Chavez says Venezuela should ask US to extradite man convicted in bombings

By AP
Wednesday, September 15, 2010

Chavez: Man seeking US asylum should be extradited

CARACAS, Venezuela — Venezuelan President Hugo Chavez said Wednesday that his country should ask the United States to extradite a man convicted in 2003 bombings who fled to Miami and is seeking asylum.

Chavez called Raul Diaz a terrorist in a televised Cabinet meeting, saying Venezuela is obliged to request his extradition even though he doubts the U.S. would turn him over.

Diaz maintains he is innocent and had no part in the 2003 bombings of the Spanish Embassy and Colombian consulate in Caracas, which injured four people.

Diaz told The Associated Press on Monday that he was able to escape because under the terms given him by a court, he was allowed to leave a prison during the day as long as he returned at night. He said he fled by boat to Trinidad, and flew to Miami on Sept. 5.

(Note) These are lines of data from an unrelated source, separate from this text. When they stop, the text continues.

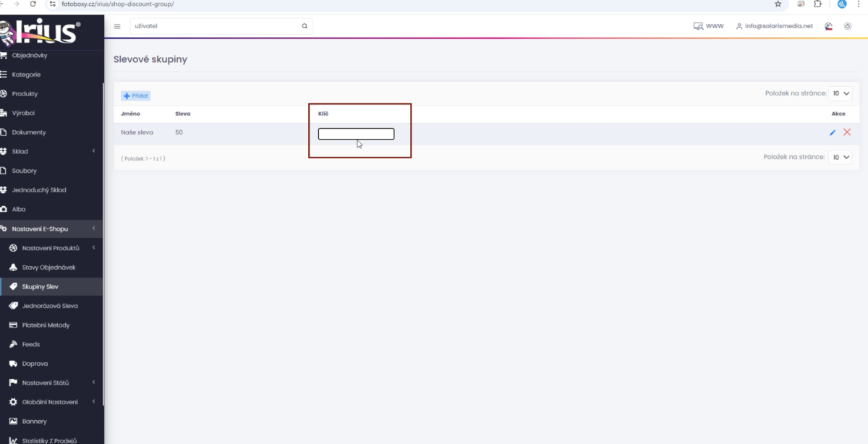Focus the uživatel search box
This screenshot has height=444, width=868.
click(x=215, y=26)
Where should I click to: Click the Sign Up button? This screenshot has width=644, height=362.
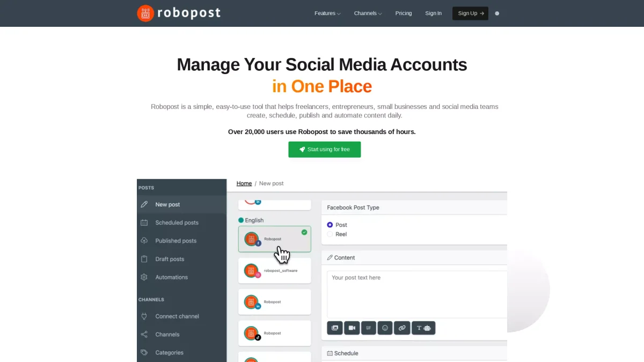point(470,13)
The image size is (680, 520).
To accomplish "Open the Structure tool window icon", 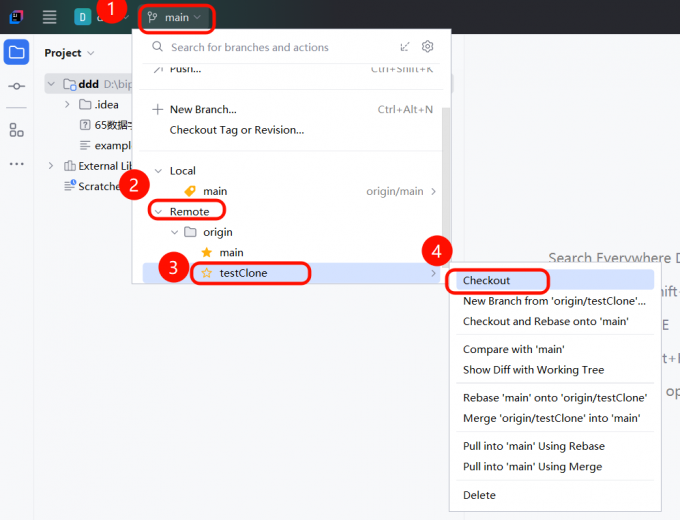I will [x=17, y=130].
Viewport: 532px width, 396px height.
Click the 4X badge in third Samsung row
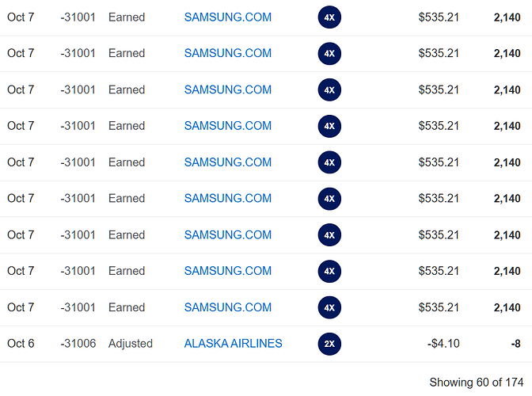tap(329, 90)
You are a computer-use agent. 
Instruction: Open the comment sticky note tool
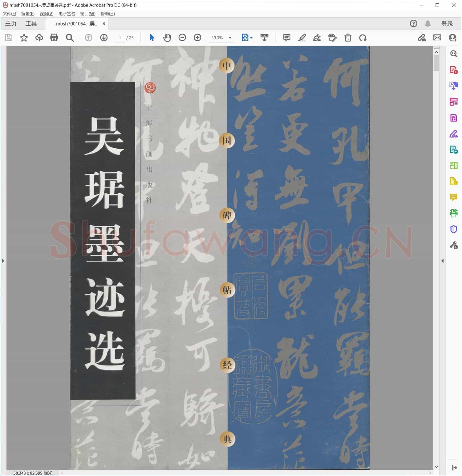tap(286, 38)
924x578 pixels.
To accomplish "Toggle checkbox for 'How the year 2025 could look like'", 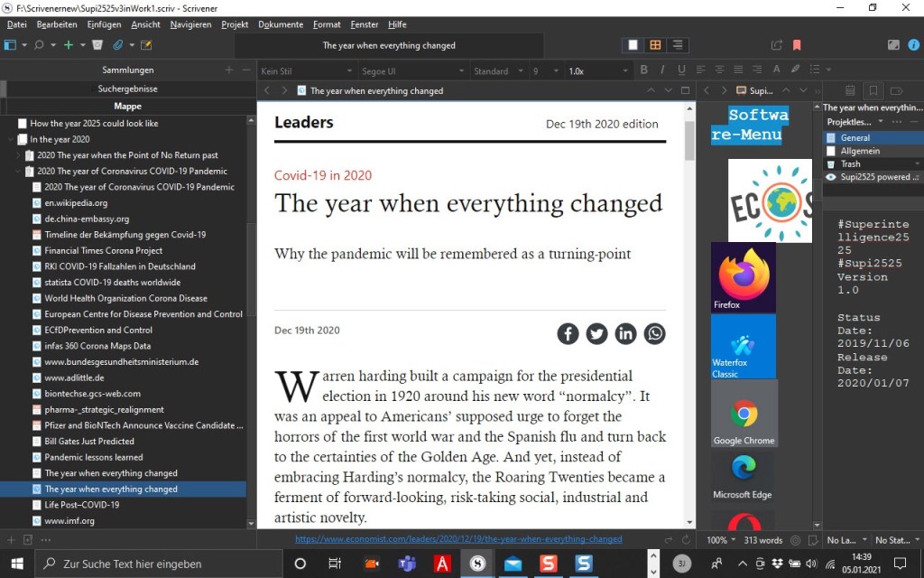I will coord(23,124).
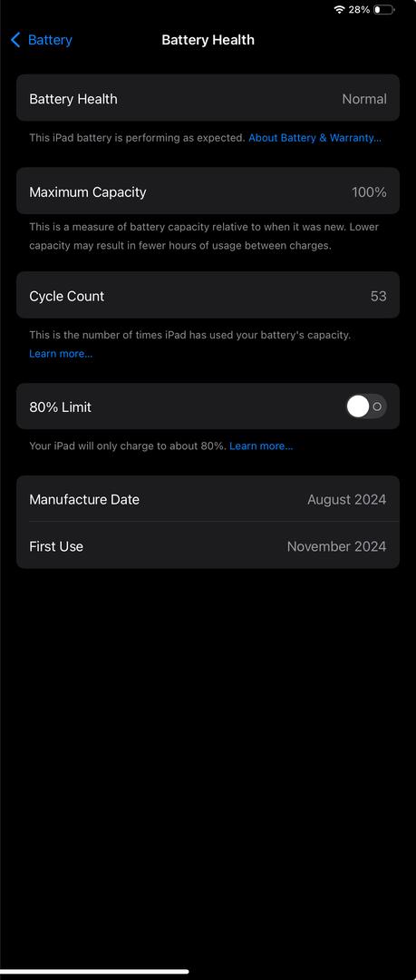Open Learn more under 80% Limit
This screenshot has height=980, width=416.
(261, 446)
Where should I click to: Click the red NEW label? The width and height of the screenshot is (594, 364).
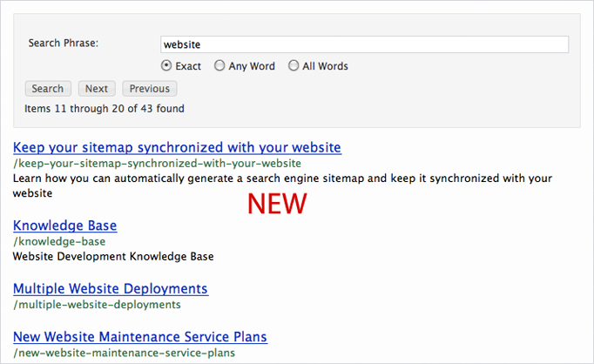click(277, 204)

Before fleeing, the 36-year-old had served six years of a nine-year prison sentence. He was convicted of damaging property, public intimidation, causing light injuries and conspiracy.

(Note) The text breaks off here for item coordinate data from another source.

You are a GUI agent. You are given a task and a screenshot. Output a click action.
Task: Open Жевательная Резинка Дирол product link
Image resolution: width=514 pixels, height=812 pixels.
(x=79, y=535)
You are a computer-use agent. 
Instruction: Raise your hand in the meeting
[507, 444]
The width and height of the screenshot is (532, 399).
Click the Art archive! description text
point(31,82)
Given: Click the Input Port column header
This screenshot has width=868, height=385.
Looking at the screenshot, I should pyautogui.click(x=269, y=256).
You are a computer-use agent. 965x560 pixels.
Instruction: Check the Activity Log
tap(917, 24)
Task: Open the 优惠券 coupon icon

Diaz has called the case against him an example of rights violations under Chavez.

“It was proven that he placed some bombs there at some embassies,” Chavez said, insisting his “extradition must be requested.”

Chavez suggested that the U.S. government, with which he has tattered relations, is unlikely to oblige.

“We know they aren’t going to send him here. … They protect them,” Chavez said.

He added that in the United States, “coup-plotters and terrorists come and go.”

Chavez also cited the case of Cuban militant Luis Posada Carriles, who lives in the United States and is wanted in Venezuela for allegedly plotting the 1976 bombing of the Cuban plane that killed 73 people. Posada denies the accusations.